24. What has just been said of inconsiderate initiation for therapeutic purposes is valid also for certain forms of psychoanalysis. One should not come to regard them as the only means of relieving or of curing psychical sexual troubles. The trite principle that sexual trouble of the unconscious, as all other inhibitions of identical origin, can be suppressed only by their being brought to the level of consciousness, is not valid if it is generalized without distinction. The indirect treatment also has its efficacy and often it suffices to a large extent. As to the use of the psychoanalytic method in the sexual domain, Our allocution of September 13, already cited, has already pointed out the moral limits. In truth, one cannot consider as licit, without further consideration, the evocation to the level of consciousness of all the representations, emotions and sexual experiences, which lie dormant in the memory and the unconscious, and which are thus actualized in the psychic. If the protests arising from a sense of human and Christian dignity are heeded, who would risk making the claim that this manner of treatment does not imply both immediate and future moral danger, when, even if the therapeutic necessity of unlimited exploration be affirmed, this necessity is not, after all, established?

25. Error by excess: It consists in emphasizing the exigency of a total surrender of the ego and of its personal affirmation. With regard to this, We wish to consider two points: a general principle and a point of therapeutic practice.

26. From certain psychological explanations, the thesis is formulated that the unconditioned extroversion of the ego constitutes the fundamental law of congenital altruism and of its dynamic tendencies. This is a logical, psychological and ethical error. There exists in fact a defense, an esteem, a love and a service of one's personal self, which is not only justified but demanded by psychology and morality. It is a natural evidence and a lesson of the Christian faith (Cf.
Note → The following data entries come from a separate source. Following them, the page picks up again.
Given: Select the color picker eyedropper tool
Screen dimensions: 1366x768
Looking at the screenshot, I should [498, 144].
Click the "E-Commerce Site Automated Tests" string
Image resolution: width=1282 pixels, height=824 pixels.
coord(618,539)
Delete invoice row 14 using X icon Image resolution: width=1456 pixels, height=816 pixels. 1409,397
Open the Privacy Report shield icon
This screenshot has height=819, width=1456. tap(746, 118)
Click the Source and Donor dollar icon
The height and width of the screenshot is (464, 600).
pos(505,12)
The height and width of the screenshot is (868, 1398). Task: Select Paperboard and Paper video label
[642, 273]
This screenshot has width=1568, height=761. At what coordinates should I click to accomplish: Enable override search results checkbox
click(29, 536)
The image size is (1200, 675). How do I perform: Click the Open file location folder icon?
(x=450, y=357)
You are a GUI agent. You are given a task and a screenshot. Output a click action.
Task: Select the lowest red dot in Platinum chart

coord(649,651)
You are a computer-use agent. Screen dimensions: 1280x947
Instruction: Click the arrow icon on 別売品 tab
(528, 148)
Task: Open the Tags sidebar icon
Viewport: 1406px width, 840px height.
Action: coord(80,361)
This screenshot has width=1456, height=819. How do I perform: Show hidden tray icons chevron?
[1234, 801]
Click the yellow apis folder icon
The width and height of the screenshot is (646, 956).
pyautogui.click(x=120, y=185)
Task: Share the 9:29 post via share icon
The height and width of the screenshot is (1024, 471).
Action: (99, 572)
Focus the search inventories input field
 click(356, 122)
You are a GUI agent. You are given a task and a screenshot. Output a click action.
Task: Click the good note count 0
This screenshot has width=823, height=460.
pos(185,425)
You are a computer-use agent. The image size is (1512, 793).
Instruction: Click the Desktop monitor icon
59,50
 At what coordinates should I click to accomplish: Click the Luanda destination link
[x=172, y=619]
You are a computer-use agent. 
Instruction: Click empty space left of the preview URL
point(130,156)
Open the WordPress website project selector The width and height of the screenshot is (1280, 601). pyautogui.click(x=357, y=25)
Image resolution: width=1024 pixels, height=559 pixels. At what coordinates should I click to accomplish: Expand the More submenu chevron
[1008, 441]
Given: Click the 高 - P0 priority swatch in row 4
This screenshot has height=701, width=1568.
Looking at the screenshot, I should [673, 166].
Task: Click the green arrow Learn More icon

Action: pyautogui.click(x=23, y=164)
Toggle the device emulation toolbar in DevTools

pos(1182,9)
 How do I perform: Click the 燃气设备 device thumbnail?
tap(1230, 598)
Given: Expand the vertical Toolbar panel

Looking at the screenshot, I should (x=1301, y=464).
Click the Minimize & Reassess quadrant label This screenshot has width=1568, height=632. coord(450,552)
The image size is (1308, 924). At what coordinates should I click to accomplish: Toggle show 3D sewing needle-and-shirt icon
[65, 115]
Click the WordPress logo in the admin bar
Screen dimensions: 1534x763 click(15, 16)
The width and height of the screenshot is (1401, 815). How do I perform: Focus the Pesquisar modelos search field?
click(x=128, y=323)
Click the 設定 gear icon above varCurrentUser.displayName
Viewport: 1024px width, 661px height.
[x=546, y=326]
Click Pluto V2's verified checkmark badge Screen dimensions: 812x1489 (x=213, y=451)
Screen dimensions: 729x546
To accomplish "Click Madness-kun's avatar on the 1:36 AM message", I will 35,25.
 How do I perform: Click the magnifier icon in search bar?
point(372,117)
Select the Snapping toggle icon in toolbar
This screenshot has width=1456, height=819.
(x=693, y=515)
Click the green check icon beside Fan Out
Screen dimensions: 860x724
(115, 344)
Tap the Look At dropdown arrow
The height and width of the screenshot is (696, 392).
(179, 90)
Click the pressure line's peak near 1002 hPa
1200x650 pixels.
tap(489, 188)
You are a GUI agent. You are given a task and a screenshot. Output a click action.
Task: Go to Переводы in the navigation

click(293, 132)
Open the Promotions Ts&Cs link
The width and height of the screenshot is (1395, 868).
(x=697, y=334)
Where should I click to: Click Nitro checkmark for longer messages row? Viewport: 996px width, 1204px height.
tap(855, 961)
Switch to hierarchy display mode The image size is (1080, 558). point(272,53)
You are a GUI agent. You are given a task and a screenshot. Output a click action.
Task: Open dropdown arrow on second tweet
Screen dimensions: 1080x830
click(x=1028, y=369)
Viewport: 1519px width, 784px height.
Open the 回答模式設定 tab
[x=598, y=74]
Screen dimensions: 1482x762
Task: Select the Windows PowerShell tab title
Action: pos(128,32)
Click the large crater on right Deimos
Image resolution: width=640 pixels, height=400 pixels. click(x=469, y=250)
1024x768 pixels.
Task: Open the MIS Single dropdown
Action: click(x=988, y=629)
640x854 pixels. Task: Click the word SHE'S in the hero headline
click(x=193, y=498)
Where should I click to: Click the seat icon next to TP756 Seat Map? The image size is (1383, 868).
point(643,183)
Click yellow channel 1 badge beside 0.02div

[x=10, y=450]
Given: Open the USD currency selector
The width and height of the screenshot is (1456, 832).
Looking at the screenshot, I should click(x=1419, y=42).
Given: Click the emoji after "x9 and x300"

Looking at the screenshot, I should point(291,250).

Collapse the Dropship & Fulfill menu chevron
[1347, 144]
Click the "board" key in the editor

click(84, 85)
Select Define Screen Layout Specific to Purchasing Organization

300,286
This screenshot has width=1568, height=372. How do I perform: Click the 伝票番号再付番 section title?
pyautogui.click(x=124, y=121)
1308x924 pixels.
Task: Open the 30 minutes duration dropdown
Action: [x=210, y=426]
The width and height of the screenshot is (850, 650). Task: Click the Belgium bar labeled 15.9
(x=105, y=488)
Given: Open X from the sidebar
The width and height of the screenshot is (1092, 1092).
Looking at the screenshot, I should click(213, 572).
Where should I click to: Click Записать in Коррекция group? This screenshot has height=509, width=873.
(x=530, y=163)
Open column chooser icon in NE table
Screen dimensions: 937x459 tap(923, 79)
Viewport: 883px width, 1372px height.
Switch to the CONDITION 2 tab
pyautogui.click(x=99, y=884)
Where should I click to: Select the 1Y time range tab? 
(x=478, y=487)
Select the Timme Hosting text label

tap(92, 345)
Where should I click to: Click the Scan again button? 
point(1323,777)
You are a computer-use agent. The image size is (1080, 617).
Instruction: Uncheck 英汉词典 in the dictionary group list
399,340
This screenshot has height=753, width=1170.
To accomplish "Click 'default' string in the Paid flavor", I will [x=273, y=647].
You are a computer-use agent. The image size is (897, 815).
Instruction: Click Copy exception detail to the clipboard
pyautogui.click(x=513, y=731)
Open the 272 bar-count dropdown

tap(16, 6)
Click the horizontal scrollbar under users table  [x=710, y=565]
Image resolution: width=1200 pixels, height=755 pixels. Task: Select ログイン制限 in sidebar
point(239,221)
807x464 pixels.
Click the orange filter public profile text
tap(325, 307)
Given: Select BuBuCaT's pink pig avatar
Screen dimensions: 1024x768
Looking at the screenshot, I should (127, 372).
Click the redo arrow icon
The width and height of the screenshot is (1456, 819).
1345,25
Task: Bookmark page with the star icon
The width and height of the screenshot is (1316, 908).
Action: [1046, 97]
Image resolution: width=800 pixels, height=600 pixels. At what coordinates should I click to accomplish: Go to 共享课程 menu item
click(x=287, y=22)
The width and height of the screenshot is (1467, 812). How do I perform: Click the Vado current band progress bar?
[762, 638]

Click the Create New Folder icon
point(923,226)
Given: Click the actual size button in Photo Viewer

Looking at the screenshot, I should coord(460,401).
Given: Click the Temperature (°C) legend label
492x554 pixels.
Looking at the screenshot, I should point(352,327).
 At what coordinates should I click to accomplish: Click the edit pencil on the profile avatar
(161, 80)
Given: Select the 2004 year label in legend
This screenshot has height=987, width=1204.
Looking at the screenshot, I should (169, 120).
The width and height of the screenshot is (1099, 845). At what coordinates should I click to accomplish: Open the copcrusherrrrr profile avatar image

St. Thomas, S.Th., 2a2ae p., q. 26, article 4, in c). Our Lord taught: "Thou shalt love thy neighbor as thyself" (Mark, 12, 31). Christ, then, proposes as the rule of love of neighbor charity towards oneself, not the contrary. Applied psychology would undervalue this reality if it were to describe all consideration of the ego as psychic inhibition, error, return to a state of former development, under the pretext that it is contrary to the natural altruism of the psychic being.

27. The point about psychotherapeutic practice that We mentioned concerns an essential interest of society: the safeguarding of secrets which the use of psychoanalysis endangers. It is not at all excluded that a fact or knowledge which is secret and repressed in the subconscious provokes serious psychic conflicts. If psychoanalysis discloses the cause of this trouble, it will want, according to its principle, to draw out entirely this unconscious element and make it conscious in order to remove the obstacle. But there are secrets which must on no account be divulged, even to a doctor, even in spite of grave personal inconveniences. The secret of Confession may never be revealed. It is equally forbidden for the professional secret to be communicated to another, including a doctor. The same is true of other secrets. One may invoke the principle: "for a proportionately grave reason it is permitted to reveal a secret to a prudent man and one capable of keeping a secret." This principle is correct within narrow limits for certain kinds of secrets. It is not right to make use of it indiscriminately in psychoanalytic practice.

28. As regards morality, for the common good in the first place, the principle of discretion in the use of psychoanalysis cannot be sufficiently emphasized. Obviously it is not primarily a question of the discretion of the psychoanalyst, but of that of the patient, who frequently has no right whatever to give away his secrets.